2 Plaintiff also contends that the construction of the Wrongful Death Act which allows recovery for prenatal injuries where the child is born alive but forecloses such recovery where the child is born dead, contravenes the equal protection clauses of the Illinois and United States Constitutions. Plaintiff, however, cannot avail himself of this argument on appeal as it had not been raised in the trial court. Meyers v. Board of Education (1970), 121 Ill.

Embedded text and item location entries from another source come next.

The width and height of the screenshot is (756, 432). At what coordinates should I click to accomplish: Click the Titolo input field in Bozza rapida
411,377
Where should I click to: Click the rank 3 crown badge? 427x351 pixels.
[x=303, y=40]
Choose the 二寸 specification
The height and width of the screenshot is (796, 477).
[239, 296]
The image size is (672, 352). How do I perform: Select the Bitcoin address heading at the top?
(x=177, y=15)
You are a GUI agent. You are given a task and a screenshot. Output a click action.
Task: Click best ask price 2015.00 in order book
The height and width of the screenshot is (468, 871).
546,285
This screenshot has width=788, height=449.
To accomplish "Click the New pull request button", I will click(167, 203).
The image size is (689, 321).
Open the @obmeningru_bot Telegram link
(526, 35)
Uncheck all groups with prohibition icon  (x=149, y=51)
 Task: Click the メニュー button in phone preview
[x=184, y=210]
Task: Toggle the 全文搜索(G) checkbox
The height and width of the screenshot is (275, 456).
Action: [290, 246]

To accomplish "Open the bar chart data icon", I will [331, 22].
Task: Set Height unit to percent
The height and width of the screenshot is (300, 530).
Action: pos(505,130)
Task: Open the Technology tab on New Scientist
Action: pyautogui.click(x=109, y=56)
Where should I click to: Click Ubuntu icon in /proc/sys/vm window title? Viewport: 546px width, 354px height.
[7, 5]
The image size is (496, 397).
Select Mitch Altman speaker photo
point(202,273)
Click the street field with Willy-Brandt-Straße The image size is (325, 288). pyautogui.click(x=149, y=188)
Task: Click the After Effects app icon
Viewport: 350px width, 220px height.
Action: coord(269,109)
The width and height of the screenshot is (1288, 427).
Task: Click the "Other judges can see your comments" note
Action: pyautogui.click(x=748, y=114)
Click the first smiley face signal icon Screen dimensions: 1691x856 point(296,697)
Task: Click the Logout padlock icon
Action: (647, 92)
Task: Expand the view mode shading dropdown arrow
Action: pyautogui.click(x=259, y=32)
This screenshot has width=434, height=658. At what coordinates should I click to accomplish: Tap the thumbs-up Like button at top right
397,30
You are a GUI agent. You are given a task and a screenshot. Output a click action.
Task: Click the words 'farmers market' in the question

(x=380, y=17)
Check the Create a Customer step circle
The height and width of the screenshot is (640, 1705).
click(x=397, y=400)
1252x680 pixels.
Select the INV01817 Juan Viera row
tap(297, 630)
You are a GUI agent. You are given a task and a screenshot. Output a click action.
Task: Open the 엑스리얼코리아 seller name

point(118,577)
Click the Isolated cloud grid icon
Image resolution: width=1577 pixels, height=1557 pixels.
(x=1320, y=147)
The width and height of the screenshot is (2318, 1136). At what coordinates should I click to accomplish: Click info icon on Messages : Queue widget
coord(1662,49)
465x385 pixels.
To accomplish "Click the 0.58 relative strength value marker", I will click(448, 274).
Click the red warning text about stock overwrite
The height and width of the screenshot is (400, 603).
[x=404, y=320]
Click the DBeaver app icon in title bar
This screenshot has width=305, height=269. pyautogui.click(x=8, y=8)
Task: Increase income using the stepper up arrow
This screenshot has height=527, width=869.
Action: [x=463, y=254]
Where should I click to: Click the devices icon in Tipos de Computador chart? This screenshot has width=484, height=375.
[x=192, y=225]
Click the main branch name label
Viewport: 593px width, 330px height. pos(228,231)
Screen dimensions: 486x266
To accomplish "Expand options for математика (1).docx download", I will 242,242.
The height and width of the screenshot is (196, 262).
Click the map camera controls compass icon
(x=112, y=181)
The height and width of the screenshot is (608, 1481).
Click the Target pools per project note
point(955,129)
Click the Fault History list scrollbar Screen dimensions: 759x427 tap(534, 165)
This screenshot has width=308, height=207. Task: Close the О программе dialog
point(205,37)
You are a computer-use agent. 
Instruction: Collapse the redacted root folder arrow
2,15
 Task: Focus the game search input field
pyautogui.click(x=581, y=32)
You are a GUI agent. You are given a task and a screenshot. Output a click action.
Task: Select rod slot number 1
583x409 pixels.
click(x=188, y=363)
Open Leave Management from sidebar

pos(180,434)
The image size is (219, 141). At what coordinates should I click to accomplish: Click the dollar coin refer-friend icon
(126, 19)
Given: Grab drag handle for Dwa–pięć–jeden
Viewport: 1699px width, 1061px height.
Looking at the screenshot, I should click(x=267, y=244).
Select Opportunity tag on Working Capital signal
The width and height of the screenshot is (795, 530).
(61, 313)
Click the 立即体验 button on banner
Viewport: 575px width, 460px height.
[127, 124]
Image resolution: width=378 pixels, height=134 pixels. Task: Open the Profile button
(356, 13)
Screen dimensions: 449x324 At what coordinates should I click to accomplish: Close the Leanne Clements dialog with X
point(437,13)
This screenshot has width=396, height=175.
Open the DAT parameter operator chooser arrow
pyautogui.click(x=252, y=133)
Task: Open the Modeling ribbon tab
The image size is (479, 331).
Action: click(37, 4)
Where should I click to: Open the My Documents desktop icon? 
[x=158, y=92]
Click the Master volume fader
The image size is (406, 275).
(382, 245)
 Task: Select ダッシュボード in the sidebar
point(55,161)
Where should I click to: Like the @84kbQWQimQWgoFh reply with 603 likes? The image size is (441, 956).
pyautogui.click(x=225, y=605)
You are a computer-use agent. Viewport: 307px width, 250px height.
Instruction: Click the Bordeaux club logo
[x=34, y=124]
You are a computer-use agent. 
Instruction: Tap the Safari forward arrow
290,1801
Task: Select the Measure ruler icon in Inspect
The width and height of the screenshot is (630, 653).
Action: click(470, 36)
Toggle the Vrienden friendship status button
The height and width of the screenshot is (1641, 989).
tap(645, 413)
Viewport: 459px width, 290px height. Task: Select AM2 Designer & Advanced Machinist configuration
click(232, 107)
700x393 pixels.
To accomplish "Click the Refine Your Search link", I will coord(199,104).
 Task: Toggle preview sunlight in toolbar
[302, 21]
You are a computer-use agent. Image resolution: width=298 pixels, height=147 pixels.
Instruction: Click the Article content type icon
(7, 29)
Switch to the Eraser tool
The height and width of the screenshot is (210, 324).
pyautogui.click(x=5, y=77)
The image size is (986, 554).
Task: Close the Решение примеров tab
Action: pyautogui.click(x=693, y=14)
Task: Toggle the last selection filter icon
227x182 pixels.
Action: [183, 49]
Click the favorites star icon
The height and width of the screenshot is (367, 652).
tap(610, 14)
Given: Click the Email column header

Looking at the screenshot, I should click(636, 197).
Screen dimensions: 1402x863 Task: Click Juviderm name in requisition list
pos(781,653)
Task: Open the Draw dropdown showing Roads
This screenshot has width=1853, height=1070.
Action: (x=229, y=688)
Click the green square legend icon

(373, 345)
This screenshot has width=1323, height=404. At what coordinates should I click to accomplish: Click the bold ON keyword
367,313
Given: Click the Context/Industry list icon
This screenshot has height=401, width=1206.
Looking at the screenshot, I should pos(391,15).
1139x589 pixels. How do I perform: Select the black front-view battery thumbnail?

App. 2d 186, 188-191.
We, therefore, affirm the order of the trial court in granting summary judgment in favor of defendants on count two of the complaint.
The judgment is affirmed.
Judgment affirmed.
ENGLISH and DRUCKER, JJ., concur.
NOTES
[1] Count one of the complaint related to the injuries allegedly incurred by Domna Chrisafogeorgis.
[2] "Whenever the death of a person shall be caused by wrongful act, neglect or default, and the act, neglect or default is such as would, if death had not ensued, have entitled the party injured to maintain an action and recover damages in respect thereof, then and in every such case the person who or company or corporation which would have been liable if death had not ensued, shall be liable to an action for damages, notwithstanding the death of the person injured, and although the death shall have been caused under such circumstances as amount in law to felony."
[3] R.C. Par. 4511.181
[4] A discussion of cases which have considered the issue which is presented to this court may be found at 15 A.L.R. 3d 992.
[5] In reaching this conclusion we have given no attention to the fact that as a matter of proof it might well be impossible to establish "pecuniary loss" which is the limit of damages under the statute.